Damp %：影响量化样本处理方式的 GPTQ 参数。默认值为 0.01，但 0.1 会导致稍高的精度。
GPTQ 数据集：量化期间使用的校准数据集。使用更适合模型训练的数据集可以提高量化精度。请注意，GPTQ 校准数据集与用于训练模型的数据集不同，请参考原始模型仓库了解训练数据集的详细信息。
序列长度：量化使用的数据集序列长度。理想情况下，这与模型序列长度相同。对于一些非常长序列的模型（16+K），可能需要使用较低的序列长度。请注意，较低的序列长度不会限制量化模型的序列长度，它仅影响较长推理序列的量化精度。

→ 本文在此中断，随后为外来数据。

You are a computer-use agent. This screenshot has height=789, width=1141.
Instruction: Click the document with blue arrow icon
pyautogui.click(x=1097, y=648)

ExLlama 兼容性：该文件是否可以使用 ExLlama 加载，目前 ExLlama 仅支持 4 位的 Llama 和 Mistral 模型。

分支	Bits	GS	Act Order	Damp %	GPTQ 数据集	Seq Len	大小	ExLlama	描述
main	4	128	Yes	0.1	wikitext	4096	4.16 GB	Yes	4 位，带有 Act Order 和组大小 128g。比 64g 使用更少的 VRAM，但精度稍低。

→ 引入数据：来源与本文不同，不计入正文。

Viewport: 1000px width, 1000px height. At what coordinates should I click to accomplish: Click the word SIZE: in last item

gptq-4bit-32g-actorder_True	4	32	Yes	0.1	wikitext	4096	4.57 GB	Yes	4 位，带有 Act Order 和组大小 32g。提供最高的推理质量，使用最大的 VRAM。
gptq-8bit--1g-actorder_True	8	None	Yes	0.1	wikitext	4096	4.95 GB	No	8 位，带有 Act Order。无组大小，以降低 VRAM 需求。
gptq-8bit-128g-actorder_True	8	128	Yes	0.1	wikitext	4096	5.00 GB	No	8 位，组大小 128g 以提高推理质量，带有 Act Order 以提高精度。
gptq-8bit-32g-actorder_True	8	32	Yes	0.1	wikitext	4096	4.97 GB	No	8 位，组大小 32g 和 Act Order 以实现最大推理质量。
gptq-4bit-64g-actorder_True	4	64	Yes	0.1	wikitext	4096	4.30 GB	Yes	4 位，带有 Act Order 和组大小 64g。比 32g 使用更少的 VRAM，但精度稍低。